= Wood's glass =

Optical filter glass

Wood's glass is an optical filter glass invented in 1903 by American physicist Robert Williams Wood (1868-1955), which allows ultraviolet and infrared light to pass through, while blocking most visible light.

==History==
Wood's glass was developed as a light filter used in communications during World War I. The glass filter worked both in infrared daylight communication and ultraviolet night communications by removing the visible components of a light beam, leaving only the "invisible radiation" as a signal beam. Wood's glass was commonly used to form the envelope for fluorescent and incandescent ultraviolet bulbs ("black lights"). In recent years, due to its disadvantages, other filter materials have largely replaced it.

==Composition==
Wood's glass is special barium-sodium-silicate glass incorporating about 9% nickel oxide. It is a very deep violet-blue glass, opaque to all visible light rays except longest red and shortest violet. It is quite transparent in the violet/ultraviolet in a band between 320 and 400 nanometres with a peak at 365 nanometres, and a fairly broad range of infrared and the longest, least visible red wavelengths.

==Properties and uses==
Wood's glass has lower mechanical strength and higher thermal expansion than commonly used glasses, making it more vulnerable to thermal shocks and mechanical damage.

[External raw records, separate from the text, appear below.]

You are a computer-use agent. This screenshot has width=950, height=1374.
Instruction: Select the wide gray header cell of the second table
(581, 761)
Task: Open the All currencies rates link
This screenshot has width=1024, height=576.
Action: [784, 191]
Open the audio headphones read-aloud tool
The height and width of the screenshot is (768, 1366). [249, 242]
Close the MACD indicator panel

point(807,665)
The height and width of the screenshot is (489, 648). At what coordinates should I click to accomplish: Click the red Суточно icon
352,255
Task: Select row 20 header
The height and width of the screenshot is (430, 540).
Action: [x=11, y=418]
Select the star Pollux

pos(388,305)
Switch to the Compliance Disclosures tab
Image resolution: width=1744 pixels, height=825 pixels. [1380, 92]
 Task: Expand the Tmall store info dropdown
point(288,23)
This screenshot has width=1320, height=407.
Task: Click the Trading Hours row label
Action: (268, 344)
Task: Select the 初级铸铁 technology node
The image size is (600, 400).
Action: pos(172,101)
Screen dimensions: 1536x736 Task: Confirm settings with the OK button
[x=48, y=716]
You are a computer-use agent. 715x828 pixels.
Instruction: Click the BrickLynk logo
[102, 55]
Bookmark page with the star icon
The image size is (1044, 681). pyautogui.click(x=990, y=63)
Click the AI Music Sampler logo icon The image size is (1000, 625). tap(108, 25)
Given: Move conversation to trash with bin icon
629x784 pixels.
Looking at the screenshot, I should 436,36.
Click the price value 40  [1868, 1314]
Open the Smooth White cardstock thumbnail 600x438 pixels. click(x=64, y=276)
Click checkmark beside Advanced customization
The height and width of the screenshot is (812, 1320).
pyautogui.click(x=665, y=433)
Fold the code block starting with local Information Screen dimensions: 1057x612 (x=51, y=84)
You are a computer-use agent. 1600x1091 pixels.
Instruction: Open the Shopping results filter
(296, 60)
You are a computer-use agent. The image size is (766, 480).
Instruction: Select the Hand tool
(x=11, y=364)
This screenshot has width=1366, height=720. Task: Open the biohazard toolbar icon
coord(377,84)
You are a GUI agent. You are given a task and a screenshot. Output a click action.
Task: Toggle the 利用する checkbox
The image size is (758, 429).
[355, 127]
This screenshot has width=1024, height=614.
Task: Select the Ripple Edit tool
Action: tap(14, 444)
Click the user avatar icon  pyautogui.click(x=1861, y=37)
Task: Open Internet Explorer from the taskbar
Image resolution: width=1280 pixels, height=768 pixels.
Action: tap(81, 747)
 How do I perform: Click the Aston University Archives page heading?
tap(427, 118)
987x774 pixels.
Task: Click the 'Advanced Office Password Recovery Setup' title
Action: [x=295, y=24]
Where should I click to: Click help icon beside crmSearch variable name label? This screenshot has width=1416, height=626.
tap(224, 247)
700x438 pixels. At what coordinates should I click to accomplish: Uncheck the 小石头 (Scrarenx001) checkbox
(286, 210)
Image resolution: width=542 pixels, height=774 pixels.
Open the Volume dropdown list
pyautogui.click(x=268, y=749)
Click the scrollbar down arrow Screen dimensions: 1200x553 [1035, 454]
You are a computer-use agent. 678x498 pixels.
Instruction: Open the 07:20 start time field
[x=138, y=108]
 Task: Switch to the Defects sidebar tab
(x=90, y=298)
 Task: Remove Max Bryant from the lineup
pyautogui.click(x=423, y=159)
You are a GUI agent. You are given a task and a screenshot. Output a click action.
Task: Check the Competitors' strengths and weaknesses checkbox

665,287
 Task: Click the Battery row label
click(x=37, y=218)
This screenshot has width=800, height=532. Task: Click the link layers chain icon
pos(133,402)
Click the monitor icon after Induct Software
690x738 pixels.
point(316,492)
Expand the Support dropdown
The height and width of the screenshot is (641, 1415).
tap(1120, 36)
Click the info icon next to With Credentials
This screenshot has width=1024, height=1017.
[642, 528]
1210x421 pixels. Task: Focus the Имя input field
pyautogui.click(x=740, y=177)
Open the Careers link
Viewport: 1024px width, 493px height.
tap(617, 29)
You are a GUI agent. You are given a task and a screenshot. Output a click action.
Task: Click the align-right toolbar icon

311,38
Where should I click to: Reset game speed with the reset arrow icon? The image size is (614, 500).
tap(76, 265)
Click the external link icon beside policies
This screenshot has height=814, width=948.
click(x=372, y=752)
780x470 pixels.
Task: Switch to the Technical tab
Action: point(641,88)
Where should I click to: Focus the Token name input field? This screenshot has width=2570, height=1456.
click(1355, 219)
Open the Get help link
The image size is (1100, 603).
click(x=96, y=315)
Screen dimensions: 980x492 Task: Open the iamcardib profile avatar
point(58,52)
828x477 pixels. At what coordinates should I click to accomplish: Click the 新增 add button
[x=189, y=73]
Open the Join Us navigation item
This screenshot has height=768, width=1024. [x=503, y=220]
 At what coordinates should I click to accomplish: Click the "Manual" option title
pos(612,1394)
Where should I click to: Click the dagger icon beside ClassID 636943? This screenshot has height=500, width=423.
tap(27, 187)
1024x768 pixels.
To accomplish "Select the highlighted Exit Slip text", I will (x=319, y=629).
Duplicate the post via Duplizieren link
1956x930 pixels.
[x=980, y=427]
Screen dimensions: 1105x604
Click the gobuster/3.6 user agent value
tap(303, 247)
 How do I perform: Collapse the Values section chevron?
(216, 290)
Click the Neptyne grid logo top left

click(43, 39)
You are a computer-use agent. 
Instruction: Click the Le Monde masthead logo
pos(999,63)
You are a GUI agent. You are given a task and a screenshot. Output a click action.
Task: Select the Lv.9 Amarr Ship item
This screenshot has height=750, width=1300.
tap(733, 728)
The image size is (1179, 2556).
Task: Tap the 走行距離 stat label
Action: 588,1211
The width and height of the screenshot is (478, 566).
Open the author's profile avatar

The nickel and barium oxides are also chemically reactive, with tendency to slowly form a layer of hydroxides and carbonates in contact with atmospheric moisture and carbon dioxide.

Most contemporary "black-light" bulbs are made of structurally more suitable glass with only a layer of a UV-filtering enamel on its surface; such bulbs, however, pass much more visible light, appearing brighter to the eye. Due to manufacturing difficulties, Wood's glass is now more commonly used in standalone flat or dome-shaped filters, instead of being the material of the light bulb.

With prolonged exposure to ultraviolet radiation, Wood's glass undergoes solarization, gradually losing transparency for UV.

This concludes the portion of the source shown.